Segment Start: Data to examine
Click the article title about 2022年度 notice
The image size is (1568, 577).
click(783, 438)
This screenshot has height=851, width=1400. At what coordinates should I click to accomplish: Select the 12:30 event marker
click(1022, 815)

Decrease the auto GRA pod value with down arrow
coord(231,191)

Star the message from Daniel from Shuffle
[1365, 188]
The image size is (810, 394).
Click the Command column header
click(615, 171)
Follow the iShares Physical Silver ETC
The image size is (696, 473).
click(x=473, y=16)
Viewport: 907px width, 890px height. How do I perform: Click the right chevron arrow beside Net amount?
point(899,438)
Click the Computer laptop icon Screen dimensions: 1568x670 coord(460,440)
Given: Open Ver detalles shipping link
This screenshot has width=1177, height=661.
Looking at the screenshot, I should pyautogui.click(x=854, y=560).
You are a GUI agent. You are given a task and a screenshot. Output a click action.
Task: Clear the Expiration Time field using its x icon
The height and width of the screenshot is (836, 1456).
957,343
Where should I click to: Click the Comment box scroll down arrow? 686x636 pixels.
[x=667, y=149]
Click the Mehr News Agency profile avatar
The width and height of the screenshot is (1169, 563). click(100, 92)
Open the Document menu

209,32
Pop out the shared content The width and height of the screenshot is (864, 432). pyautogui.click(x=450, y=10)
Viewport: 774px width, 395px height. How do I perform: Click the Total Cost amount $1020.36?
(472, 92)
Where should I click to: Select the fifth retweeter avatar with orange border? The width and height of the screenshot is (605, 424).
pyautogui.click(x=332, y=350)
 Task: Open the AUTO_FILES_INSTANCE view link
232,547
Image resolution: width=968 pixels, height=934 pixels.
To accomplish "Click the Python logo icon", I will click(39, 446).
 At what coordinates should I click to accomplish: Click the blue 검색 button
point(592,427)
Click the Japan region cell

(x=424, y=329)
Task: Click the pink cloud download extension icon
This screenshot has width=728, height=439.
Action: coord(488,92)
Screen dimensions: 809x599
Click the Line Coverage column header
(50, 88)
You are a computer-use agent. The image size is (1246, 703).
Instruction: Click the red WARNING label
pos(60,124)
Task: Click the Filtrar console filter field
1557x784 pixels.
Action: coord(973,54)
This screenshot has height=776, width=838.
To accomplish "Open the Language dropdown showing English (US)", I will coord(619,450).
Segment End: Data to examine
Task to complete: Your answer should be one number, the count of lines in the entries holding the string "field".

Problem solution: 2